Africans are most poor

Nearly 95 per cent of South Africa’s poor are african, five percent are coloured; less than one percent are Indian or white. Africans, at 38 percent, have nearly twice the unemployment rate of coloureds at 21 percent; more than three times the unemployment rate of Indians at 11 percent; and nearly 10 times the unemployment rate of whites, at four percent.

Poverty greatest in rural areas

Some 75 percent of South Africa’s poor live in rural areas, concentrated in the former bantustans and TBVC states. In addition, the burden of poverty is largest in rural areas. Compared to the poor in urban and metropolitan areas, the rural poor suffer from higher unemployment rates, lower educational attainment, much lower access to services such as water and electricity, as well as lower access to productive resources.

Large regional disparities

Nearly two-thirds of South Africa’s poor live in three provinces: Eastern Cape, KwaZulu/Natal and the Northern Province. Twenty-four percent of South Africa’s poor live in the Eastern Cape, 21 percent in KwaZulu/Natal and 18 percent in the Northern Province. The high poverty rates in the Eastern Cape and Northern Province are closely linked to the very high poverty rates in the former bantustans. With the exception of KwaNdebele and KaNgwane, the poverty rates in all former bantustans exceed 60 percent. The poorest former bantustan is Transkei with a poverty rate of over 92 percent.

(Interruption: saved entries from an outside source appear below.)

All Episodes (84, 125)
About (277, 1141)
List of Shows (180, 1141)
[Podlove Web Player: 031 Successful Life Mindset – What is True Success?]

Unemployment greatest among poor

Unemployment rates among the poor stand at 50 percent, compared to only four percent among the richest 20 percent of South Africans. In addition, many of the poor are out of the labour force due to illness, disability, catching-up with education or domestic duties. Less than 30 percent of poor working-age adults are actually working. As a result, 40 percent of poor households and 50 percent of ultra-poor households are dependent on pensions and remittances as their primary source of income. Even the poor who are employed earn less than one-tenth of the richest households. All income groups report jobs as the government’s top priority.

Women and children worst off

Female-headed households have a 50 percent higher poverty rate than male-headed households. A higher proportion of working-age women live in poor households; and a higher proportion of the poor elderly – 61 percent – are women. In addition, women suffer from substantially higher unemployment rates than men – 35 percent among women against 25 percent among men – and suffer particularly from the lack of access to services in rural areas. Over 45 percent of the poor are children below 16 years of age.

The report says the apartheid era has left a legacy of poverty and inequality in South Africa: “In spite of the wealth in the country, a large share of the population has not been able to benefit from South Africa’s resources. A particular problem in South Africa has been the inequality in access to jobs, services and resources for the poor, as well as other opportunities to escape poverty, afforded through education, skills training, and better health, for example.”

Poverty and employment are closely linked, the report says. Most of the poor do not have jobs, and those that do, work for low wages – often far away from their families. As a result the poor are very dependent on pensions and remittances.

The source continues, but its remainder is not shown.